La vie politique guinéenne vient de connaître un tournant majeur. Le président de la transition, Mamady Doumbouya, a annoncé la dissolution de plusieurs partis politiques, une décision qui suscite un vif débat au sein de la société civile et des acteurs politiques.
Selon le décret rendu public, cette mesure vise à « assainir » le paysage politique et à mettre fin aux formations jugées non conformes aux exigences légales ou considérées comme inactives. Toutefois, pour de nombreux observateurs, cette décision représente un choc sans précédent pour la démocratie guinéenne, où les partis politiques constituent depuis des décennies un pilier de la vie citoyenne et du pluralisme.

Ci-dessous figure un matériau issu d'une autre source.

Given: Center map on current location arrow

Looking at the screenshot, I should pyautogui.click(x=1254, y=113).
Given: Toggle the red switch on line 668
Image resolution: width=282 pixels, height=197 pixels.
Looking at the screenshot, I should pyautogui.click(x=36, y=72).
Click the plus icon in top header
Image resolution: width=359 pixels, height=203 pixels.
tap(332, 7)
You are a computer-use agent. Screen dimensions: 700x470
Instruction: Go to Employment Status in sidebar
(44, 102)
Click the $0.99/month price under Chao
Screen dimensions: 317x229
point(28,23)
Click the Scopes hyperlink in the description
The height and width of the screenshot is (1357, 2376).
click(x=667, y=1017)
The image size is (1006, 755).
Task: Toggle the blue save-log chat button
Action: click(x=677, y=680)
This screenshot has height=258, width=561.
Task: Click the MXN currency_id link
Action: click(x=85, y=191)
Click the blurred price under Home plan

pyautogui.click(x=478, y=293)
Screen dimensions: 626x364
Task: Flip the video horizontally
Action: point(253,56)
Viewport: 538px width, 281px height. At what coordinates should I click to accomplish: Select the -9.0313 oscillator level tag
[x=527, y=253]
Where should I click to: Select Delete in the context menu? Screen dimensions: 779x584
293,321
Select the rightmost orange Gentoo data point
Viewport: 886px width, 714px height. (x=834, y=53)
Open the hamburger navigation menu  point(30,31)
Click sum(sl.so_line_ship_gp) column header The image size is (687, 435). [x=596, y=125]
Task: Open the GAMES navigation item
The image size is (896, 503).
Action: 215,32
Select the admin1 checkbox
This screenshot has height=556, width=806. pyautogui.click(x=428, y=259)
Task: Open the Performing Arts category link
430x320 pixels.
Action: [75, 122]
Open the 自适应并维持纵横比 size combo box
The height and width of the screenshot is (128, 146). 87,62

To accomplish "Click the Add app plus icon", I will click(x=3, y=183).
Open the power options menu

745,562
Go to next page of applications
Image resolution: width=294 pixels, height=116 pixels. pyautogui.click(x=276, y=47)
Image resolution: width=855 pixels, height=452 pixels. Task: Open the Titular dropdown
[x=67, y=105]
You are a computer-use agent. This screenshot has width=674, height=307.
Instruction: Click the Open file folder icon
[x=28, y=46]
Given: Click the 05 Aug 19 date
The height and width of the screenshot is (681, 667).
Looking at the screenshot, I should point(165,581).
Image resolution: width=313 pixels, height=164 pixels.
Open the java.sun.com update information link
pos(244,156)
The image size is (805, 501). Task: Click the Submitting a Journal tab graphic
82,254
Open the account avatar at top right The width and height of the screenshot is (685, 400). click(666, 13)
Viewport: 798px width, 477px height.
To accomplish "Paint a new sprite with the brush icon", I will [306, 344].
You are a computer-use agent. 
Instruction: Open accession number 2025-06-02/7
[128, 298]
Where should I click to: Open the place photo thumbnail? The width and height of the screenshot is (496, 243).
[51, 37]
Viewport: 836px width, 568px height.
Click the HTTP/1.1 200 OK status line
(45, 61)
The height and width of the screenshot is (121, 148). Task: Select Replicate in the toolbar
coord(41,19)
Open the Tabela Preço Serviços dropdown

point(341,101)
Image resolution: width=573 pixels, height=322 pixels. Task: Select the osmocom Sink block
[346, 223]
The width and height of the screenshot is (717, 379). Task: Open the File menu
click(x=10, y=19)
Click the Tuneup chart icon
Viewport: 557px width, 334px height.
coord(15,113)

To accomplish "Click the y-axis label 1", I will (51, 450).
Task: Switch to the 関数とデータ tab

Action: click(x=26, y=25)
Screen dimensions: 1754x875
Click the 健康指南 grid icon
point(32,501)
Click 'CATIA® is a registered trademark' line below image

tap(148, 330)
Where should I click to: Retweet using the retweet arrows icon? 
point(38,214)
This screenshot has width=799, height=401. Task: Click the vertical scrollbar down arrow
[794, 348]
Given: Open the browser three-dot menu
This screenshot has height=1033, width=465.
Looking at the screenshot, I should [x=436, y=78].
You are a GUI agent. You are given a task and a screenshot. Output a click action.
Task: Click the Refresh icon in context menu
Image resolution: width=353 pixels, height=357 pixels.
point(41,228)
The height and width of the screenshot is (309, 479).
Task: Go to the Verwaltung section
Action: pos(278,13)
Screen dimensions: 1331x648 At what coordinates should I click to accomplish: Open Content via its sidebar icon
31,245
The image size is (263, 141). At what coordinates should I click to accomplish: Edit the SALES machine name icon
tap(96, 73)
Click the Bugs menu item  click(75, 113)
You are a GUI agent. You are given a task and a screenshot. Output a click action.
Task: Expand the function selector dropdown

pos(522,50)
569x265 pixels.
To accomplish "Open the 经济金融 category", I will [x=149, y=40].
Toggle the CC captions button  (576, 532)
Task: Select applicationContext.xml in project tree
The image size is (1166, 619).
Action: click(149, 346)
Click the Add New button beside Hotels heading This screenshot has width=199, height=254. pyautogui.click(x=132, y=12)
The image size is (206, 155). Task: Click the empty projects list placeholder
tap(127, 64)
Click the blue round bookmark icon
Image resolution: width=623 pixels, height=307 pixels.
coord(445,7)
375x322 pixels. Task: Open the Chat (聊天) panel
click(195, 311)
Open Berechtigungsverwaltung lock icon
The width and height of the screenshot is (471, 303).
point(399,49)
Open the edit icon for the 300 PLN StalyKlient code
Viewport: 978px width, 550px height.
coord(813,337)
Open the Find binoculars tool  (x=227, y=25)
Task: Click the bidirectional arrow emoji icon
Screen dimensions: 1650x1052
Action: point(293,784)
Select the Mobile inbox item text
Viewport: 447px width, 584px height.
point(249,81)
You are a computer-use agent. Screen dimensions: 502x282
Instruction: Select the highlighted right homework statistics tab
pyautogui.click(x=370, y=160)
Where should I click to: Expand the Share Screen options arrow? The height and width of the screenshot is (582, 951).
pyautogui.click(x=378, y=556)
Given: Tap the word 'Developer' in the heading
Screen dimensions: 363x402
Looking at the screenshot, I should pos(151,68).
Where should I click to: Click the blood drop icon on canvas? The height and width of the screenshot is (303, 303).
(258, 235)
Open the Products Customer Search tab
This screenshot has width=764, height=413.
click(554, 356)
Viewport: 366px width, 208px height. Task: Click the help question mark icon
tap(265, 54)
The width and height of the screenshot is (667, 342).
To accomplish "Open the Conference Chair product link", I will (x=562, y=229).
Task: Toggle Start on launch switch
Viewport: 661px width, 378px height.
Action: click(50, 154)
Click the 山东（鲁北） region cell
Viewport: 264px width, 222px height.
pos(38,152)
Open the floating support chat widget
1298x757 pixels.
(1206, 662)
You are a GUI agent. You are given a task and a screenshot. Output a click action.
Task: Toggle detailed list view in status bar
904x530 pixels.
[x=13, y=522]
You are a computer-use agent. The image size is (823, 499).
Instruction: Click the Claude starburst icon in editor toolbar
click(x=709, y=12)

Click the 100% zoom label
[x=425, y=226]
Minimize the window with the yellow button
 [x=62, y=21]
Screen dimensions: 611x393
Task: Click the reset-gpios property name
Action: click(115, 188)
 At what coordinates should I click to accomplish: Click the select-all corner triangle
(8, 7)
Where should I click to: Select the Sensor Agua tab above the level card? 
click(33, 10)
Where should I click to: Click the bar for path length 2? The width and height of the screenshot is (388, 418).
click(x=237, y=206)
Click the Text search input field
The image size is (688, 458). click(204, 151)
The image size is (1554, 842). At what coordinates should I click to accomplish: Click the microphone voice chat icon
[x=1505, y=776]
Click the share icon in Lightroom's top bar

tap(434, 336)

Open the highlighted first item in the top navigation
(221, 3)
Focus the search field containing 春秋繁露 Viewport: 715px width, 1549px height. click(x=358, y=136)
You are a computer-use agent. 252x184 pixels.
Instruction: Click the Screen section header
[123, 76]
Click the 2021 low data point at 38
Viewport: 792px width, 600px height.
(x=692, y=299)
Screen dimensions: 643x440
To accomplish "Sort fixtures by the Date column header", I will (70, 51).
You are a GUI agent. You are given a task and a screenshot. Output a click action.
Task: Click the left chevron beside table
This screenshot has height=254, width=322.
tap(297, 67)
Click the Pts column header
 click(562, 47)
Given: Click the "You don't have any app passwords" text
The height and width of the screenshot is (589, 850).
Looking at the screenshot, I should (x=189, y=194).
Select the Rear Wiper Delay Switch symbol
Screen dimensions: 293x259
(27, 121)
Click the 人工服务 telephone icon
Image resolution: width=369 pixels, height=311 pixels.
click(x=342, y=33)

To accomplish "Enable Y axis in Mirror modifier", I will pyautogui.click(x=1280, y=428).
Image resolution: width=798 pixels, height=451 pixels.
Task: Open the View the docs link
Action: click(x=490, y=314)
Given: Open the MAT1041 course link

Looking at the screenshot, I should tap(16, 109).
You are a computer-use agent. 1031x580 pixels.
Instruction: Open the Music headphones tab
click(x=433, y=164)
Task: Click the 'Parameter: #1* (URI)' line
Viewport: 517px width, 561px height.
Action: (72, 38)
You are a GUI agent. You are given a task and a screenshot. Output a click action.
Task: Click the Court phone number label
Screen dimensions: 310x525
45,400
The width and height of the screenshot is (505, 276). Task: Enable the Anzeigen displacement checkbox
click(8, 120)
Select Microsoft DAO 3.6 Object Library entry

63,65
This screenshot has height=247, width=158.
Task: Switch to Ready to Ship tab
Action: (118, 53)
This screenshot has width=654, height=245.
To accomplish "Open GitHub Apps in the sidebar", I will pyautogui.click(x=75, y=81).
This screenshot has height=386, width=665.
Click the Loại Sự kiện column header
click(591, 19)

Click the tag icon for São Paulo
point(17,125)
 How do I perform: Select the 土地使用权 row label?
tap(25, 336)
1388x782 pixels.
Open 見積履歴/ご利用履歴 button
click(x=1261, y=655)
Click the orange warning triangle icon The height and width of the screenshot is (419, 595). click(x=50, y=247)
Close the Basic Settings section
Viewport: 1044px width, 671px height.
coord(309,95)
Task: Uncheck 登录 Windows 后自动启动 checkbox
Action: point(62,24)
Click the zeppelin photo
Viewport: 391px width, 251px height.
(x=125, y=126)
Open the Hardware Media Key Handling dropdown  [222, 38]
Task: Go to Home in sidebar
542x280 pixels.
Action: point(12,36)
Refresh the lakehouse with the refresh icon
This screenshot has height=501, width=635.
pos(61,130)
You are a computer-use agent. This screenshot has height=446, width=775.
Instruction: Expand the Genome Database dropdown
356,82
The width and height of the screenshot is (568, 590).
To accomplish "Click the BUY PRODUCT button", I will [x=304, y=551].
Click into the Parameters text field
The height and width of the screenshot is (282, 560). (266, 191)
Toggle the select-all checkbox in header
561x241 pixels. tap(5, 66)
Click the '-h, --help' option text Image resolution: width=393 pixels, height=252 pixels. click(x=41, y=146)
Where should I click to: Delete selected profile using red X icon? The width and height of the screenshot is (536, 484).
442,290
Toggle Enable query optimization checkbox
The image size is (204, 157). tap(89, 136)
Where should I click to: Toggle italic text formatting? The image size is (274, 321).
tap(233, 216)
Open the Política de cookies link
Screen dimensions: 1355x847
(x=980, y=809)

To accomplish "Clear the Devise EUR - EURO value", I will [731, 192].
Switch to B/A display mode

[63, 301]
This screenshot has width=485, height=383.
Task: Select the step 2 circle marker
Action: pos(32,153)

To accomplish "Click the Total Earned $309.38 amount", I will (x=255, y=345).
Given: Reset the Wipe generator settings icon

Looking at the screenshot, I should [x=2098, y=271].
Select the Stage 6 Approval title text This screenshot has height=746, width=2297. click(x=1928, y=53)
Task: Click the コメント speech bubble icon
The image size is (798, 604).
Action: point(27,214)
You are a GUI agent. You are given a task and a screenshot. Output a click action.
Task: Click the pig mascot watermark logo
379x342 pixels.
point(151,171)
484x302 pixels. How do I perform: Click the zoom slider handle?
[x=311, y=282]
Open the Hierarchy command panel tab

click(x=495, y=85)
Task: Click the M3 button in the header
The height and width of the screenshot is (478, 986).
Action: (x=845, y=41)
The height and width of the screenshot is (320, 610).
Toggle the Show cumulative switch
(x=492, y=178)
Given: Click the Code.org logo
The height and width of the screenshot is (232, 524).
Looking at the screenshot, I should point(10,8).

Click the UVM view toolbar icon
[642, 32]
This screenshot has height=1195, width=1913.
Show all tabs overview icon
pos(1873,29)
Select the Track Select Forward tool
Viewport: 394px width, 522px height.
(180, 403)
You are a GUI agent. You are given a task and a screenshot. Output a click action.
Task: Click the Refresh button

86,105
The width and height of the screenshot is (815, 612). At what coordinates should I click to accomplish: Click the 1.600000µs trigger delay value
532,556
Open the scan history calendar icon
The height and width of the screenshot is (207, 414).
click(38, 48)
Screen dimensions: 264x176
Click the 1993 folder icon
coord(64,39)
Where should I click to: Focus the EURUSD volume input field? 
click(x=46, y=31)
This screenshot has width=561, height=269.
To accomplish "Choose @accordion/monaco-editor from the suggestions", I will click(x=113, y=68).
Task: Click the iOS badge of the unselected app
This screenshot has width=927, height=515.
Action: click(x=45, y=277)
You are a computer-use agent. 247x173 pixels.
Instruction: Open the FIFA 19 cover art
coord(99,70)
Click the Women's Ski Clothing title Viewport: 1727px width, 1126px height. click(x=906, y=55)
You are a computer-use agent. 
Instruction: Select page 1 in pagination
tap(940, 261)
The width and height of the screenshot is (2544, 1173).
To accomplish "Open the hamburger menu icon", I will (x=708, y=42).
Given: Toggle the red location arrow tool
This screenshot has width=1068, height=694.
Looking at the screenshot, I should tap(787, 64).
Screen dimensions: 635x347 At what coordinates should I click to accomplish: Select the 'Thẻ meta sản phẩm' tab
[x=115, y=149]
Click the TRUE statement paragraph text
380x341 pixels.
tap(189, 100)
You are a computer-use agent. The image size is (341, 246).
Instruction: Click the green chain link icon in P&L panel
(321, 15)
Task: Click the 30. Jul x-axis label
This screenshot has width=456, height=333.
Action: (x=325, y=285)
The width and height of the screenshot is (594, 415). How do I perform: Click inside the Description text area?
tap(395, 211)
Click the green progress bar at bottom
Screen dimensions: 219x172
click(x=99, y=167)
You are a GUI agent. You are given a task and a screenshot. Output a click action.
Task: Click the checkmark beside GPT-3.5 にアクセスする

Les réactions ne se sont pas fait attendre. Certains responsables politiques dénoncent une atteinte grave aux libertés fondamentales et craignent que cette décision ne réduise la diversité des voix dans le débat national. D’autres, en revanche, estiment que cette mesure pourrait contribuer à renforcer la crédibilité des institutions en éliminant les partis dits « de façade ».
Au-delà des polémiques, cette dissolution marque un moment charnière pour la Guinée. Elle interroge sur l’avenir du multipartisme dans le pays et sur la capacité des acteurs politiques à s’adapter à un nouvel ordre imposé par les autorités de transition. Les prochains mois seront décisifs pour mesurer l’impact réel de cette décision sur la consolidation démocratique et la stabilité institutionnelle.